Tania Spencer
Lake Grace, WA
Suspended sculptural textile installations, wall works and objects knitted, embroidered or woven from fencing wires, steel, fabric or flagging tape.
MessageTania is based in Lake Grace Western Australia, has a BA(Art) from Curtin University. She has had 6 solo shows, the most recent being Transient Landscape at Artgeo Galleries in 2021. She has exhibited in Sculpture by the Sea eight times in Cottesloe and Bondi twice. In 2011 Tania received a Clitheroe Foundation Mentorship working with Brian McKay and was awarded an Artstart Grant from the Australia Council. Tania was the 2010 Alcoa Major Sculpture Award at Castaways Sculpture Awards, Rockingham. In 2009 she won the Bunbury Biennale acquisition prize. In 2008 Tania took out the Western Australian Sculptors Scholarship and the Kids Choice prizes at Sculpture by the Sea, Cottesloe.
Other national exhibitions include Love Lace, The International Lace Award at the Powerhouse Museum, Sydney, NSW and Sensorial Loop, the 1st Textile Triennial in Tamworth, NSW. Tania is represented by Gunyulgup Galleries.
Tania has works in the Tamworth Regional Gallery Textile Collection, City of Melville Textile Collection, Cities of Nedlands, Melville and Bunbury Art Collections, and Gomboc Gallery and Sculpture Park collection, the Janet Holmes a Court collection, Andrew and Nicola Forrest collection and numerous private collections. Tania has completed public artworks in Albany, Lake Grace, Karlgarin, Melville and the Northcliffe Sculpture Walk – Understory.
www.taniaspencer.com
Statement
Tania Spencer’s art combines the textile techniques of knit, crochet, embroidery or weaving with rural, industrial or recycled materials. Her works often take the form of large scale knitted installations from fencing wire, sculptural objects and embroideries of heavy wire stitched onto metal canvases.

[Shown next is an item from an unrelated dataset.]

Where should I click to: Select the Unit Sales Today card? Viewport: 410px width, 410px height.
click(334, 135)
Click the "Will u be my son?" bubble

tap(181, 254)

Instead of threading a needle and cotton she hand bends each wire stitch. Her tools are found in the shed, not the sewing box and usually consist of bolt cutters, drills, welders, hand made jigs, pliers and a wire spinning ginny.
Growing up on a farm, in the southeastern Wheatbelt in Western Australia, her art process fuses the rural and domestic heritage. In attempting to create archival textiles the work contributes to the conversation on valuing the handmade nature of domestic textiles.
More recently her work has shifted to include softer textile interventions in the public domain. Created with brightly coloured surveyors tape, these optimistic new installations are markers on the landscape, industrial signifiers of change and places of activity.